■ **Task prompt**
For the records that follow, please set down exactly the lines between the one holding "Open the Формат menu" and the one holding "Click the LIVE indicator on second thumbnail", inclusive, and only those.

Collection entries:
Start of Block

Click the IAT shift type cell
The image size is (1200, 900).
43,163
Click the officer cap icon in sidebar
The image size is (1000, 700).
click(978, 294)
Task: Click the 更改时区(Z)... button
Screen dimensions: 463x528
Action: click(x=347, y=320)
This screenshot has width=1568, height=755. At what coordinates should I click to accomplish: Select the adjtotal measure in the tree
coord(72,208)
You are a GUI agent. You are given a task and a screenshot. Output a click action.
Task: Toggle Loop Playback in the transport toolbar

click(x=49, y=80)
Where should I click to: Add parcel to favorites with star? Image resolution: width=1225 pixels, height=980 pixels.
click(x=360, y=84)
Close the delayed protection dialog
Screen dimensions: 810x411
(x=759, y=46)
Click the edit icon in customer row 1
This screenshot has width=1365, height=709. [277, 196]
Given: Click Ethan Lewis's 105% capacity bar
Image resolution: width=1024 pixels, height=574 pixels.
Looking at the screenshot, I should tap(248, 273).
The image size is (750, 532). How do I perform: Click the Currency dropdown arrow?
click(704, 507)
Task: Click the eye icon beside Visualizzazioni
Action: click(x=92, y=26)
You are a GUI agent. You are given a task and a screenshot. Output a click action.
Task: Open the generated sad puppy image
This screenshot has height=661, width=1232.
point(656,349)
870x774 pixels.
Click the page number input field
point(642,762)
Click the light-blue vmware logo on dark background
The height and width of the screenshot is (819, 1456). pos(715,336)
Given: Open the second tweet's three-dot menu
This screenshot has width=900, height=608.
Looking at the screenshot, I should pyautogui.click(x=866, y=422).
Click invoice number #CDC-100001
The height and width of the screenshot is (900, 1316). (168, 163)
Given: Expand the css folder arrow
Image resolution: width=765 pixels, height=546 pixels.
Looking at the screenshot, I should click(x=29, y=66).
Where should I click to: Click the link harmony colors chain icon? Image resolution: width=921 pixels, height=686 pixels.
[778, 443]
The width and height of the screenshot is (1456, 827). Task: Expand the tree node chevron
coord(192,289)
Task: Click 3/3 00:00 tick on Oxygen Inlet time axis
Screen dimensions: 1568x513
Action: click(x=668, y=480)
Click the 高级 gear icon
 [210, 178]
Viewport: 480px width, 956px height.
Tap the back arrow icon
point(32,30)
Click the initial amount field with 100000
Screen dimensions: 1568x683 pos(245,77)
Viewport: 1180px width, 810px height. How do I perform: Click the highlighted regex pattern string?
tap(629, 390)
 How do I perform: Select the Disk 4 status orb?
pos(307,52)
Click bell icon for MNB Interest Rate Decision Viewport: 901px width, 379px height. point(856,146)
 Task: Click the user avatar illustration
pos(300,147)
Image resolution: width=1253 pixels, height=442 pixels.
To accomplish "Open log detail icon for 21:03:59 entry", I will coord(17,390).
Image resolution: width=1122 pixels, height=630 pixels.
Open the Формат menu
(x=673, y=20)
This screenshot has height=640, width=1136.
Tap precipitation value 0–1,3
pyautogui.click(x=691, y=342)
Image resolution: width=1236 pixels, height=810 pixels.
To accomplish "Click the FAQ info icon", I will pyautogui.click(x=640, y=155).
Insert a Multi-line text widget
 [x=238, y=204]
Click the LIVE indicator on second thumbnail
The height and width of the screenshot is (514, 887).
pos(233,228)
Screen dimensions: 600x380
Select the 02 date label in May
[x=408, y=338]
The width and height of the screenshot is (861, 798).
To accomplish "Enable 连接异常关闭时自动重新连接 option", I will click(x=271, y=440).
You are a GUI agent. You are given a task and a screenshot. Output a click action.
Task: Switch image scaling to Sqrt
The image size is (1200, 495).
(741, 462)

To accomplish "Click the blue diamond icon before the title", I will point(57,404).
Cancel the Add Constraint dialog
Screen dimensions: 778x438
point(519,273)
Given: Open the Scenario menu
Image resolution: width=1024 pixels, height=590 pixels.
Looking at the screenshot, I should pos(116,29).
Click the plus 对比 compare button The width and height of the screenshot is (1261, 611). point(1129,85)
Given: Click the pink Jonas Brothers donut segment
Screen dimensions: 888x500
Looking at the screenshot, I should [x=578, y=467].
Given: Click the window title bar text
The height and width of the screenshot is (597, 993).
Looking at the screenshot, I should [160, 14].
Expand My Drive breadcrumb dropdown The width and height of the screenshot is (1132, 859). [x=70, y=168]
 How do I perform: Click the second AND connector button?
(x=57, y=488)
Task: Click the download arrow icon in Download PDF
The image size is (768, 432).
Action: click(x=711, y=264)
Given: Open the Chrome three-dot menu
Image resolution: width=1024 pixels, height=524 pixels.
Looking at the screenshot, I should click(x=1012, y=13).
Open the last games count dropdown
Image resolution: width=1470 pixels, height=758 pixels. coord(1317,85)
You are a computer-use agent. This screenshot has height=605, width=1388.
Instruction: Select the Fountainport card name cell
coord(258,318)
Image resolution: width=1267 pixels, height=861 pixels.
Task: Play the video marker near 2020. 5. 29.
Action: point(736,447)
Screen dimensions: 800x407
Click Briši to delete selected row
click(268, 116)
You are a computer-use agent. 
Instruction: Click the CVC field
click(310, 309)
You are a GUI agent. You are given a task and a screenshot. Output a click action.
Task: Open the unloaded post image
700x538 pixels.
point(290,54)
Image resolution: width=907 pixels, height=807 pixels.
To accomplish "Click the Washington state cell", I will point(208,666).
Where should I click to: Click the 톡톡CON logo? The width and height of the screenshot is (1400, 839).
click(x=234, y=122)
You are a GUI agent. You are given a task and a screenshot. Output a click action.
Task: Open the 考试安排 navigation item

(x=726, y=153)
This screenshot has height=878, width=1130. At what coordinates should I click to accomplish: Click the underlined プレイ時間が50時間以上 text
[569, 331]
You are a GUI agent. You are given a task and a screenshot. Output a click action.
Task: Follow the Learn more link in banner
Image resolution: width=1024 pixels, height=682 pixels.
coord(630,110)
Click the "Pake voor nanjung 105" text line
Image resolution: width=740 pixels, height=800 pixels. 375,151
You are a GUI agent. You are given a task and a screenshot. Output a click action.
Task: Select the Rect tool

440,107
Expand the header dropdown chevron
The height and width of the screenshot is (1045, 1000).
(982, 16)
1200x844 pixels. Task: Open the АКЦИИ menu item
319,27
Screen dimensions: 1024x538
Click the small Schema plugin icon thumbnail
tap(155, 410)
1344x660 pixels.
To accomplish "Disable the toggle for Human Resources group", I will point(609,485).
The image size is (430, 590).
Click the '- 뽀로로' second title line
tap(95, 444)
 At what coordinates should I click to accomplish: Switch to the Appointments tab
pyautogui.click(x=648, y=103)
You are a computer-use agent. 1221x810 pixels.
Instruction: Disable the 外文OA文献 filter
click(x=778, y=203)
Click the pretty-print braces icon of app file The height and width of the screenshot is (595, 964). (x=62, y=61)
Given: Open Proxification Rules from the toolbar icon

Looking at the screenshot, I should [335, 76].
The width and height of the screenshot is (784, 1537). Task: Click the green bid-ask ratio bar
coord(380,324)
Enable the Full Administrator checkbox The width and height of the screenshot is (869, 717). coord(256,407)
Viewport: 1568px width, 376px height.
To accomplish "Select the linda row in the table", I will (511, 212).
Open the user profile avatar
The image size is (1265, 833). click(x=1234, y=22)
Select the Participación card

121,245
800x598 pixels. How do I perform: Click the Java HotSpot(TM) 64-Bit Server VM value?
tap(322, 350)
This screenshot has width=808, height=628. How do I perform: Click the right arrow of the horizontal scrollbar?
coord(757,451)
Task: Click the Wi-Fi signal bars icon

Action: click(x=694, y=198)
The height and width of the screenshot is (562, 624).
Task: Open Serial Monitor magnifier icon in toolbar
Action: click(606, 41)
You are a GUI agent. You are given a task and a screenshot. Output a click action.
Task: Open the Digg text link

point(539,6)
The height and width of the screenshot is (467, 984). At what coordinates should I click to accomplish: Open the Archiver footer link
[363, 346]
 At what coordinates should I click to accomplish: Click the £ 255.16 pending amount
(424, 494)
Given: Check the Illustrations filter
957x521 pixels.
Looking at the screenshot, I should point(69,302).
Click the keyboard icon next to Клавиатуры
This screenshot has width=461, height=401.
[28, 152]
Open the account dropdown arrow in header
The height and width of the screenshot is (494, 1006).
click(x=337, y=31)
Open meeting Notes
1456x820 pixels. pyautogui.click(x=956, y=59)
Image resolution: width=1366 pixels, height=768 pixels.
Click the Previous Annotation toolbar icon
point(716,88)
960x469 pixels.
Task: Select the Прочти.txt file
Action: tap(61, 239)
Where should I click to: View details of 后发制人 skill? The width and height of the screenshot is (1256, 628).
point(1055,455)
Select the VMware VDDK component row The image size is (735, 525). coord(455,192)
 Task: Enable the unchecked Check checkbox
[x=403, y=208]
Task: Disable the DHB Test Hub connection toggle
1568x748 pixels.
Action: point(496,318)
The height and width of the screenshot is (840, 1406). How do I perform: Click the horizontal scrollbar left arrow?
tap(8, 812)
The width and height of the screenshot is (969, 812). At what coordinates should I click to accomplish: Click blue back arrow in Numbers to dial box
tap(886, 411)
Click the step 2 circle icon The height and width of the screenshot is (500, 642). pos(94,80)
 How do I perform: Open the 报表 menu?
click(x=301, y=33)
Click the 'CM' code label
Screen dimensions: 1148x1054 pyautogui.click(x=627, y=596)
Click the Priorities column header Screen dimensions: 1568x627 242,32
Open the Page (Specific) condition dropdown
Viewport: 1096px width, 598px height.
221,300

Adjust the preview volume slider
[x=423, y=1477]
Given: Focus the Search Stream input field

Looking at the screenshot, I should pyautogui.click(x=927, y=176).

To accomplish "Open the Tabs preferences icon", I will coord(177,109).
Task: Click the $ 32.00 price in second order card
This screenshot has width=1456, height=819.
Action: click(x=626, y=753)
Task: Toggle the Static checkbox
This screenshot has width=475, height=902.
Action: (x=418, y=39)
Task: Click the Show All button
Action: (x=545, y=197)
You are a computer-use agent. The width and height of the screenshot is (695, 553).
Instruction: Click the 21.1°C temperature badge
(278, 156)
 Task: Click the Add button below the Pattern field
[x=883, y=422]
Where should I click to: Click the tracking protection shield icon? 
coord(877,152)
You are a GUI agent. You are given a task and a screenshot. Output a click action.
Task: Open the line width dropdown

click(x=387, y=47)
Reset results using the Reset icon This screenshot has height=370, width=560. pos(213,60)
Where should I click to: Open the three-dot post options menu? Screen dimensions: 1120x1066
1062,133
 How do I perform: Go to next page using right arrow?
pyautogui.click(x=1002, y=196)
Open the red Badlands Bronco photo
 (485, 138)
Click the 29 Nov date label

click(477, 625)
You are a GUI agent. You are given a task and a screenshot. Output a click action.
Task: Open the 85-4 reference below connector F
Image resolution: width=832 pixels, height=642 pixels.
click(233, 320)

End of Block

■ **Task result**
Open the Формат menu
(x=673, y=20)
This screenshot has height=640, width=1136.
Tap precipitation value 0–1,3
pyautogui.click(x=691, y=342)
Image resolution: width=1236 pixels, height=810 pixels.
To accomplish "Click the FAQ info icon", I will pyautogui.click(x=640, y=155).
Insert a Multi-line text widget
 [x=238, y=204]
Click the LIVE indicator on second thumbnail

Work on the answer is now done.